Why would someone listen to the prankster or the shyster or the huckster? No, we choose to listen to those we trust. We do business with and donate to those who have earned our attention. We seek out people who tell us stories that resonate, we listen to those stories, and we engage with those people or businesses who delight or reassure or surprise in a positive way.

And all of those behaviors are the acts of people, not machines. We embrace the humanity in those around us, particularly as the rest of the world appears to become less human and more cold. Who will you miss? That is who you are listening to.

REMARKABILITY: The same bias toward art exists in the way we choose which ideas we’ll share with our friends and colleagues. No one talks about the boring, the predictable, or the safe. We don’t risk interactions in order to spread the word about something obvious or trite.

The remarkable is almost always new and untested, fresh and risky.

LEADERSHIP: Management is almost diametrically opposed to leadership. Management is about generating yesterday’s results, but a little faster or a little more cheaply. We know how to manage the world—we relentlessly seek to cut costs and to limit variation, while we exalt obedience.

Leadership, though, is a whole other game. Leadership puts the leader on the line. No manual, no rule book, no überleader to point the finger at when things go wrong. If you ask someone for the rule book on how to lead, you’re secretly wishing to be a manager.

Leaders are vulnerable, not controlling, and they are taking us to a new place, not to the place of cheap, fast, compliant safety.
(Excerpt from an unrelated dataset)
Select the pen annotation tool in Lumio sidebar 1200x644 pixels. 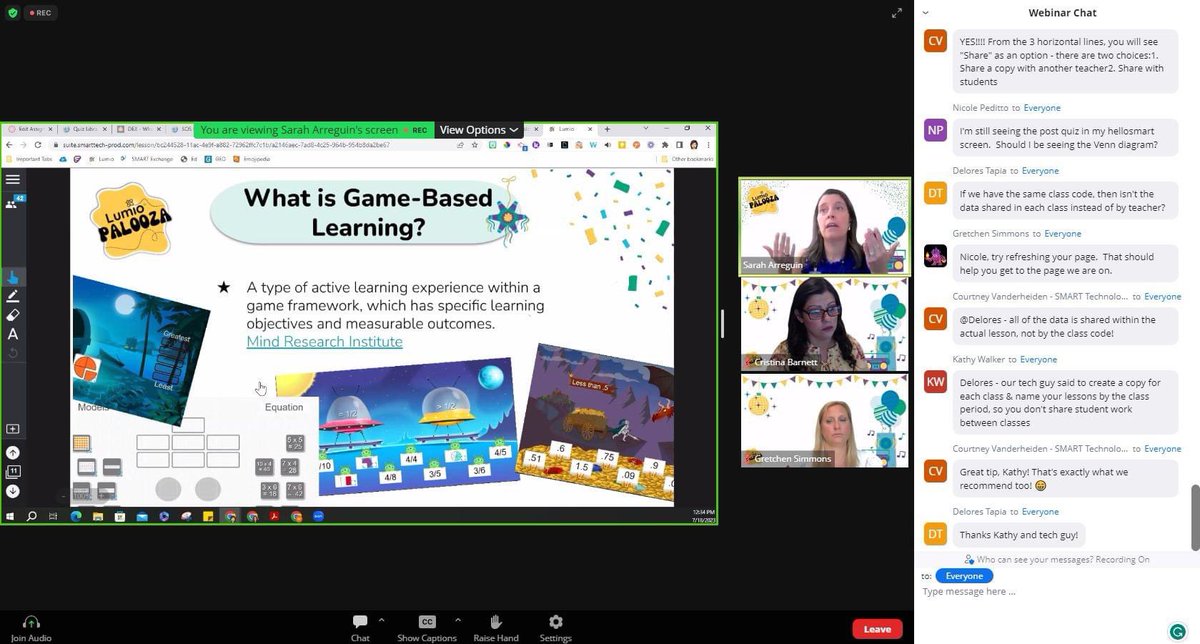click(14, 295)
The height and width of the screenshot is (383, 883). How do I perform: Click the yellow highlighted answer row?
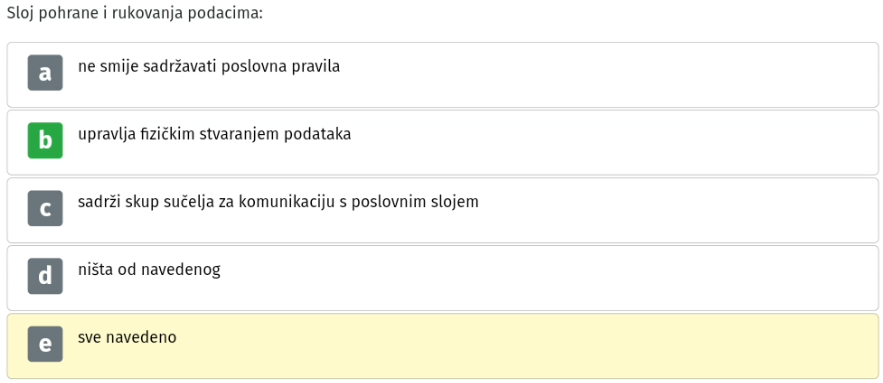click(443, 346)
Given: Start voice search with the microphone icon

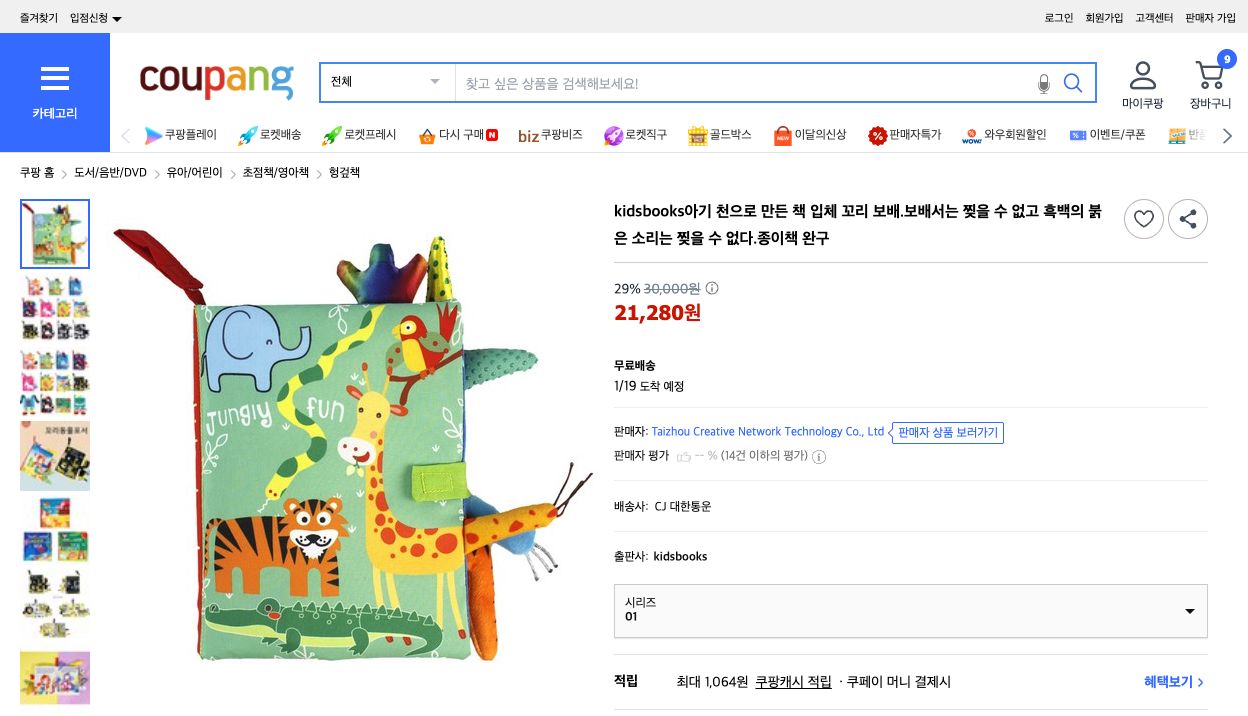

STORIES THAT SPREAD: The next asset that makes the new economy work is the story that spreads. Before the revolution, in a world of limited choice, shelf space mattered a great deal. You could buy your way onto the store shelf, or you could be the only one on the ballot, or you could use a connection to get your résumé in front of the hiring guy. In a world of abundant choice, though, none of these tactics is effective. The chooser has too many alternatives, there’s too much clutter, and the scarce resources are attention and trust, not shelf space. This situation is tough for many, because attention and trust must be earned, not acquired.

More difficult still is the magic of the story that resonates. After trust is earned and your work is seen, only a fraction of it is magical enough to be worth spreading. Again, this magic is the work of the human artist, not the corporate machine.

HUMANITY: We don’t worship industrial the way we used to. We seek out human originality and caring instead. When price and availability are no longer sufficient advantages (because everything is available and the price is no longer news), then what we are drawn to is the vulnerability and transparency that bring us together, that turn the “other” into one of us.

For a long time to come the masses will still clamor for cheap and obvious and reliable. But the people you seek to lead, the people who are helping to define the next thing and the interesting frontier, these people want your humanity, not your discounts.

All of these assets, rolled into one, provide the foundation for the change maker of the future. And that individual (or the team that person leads) has no choice but to build these assets with novelty, with a fresh approach to an old problem, with a human touch that is worth talking about.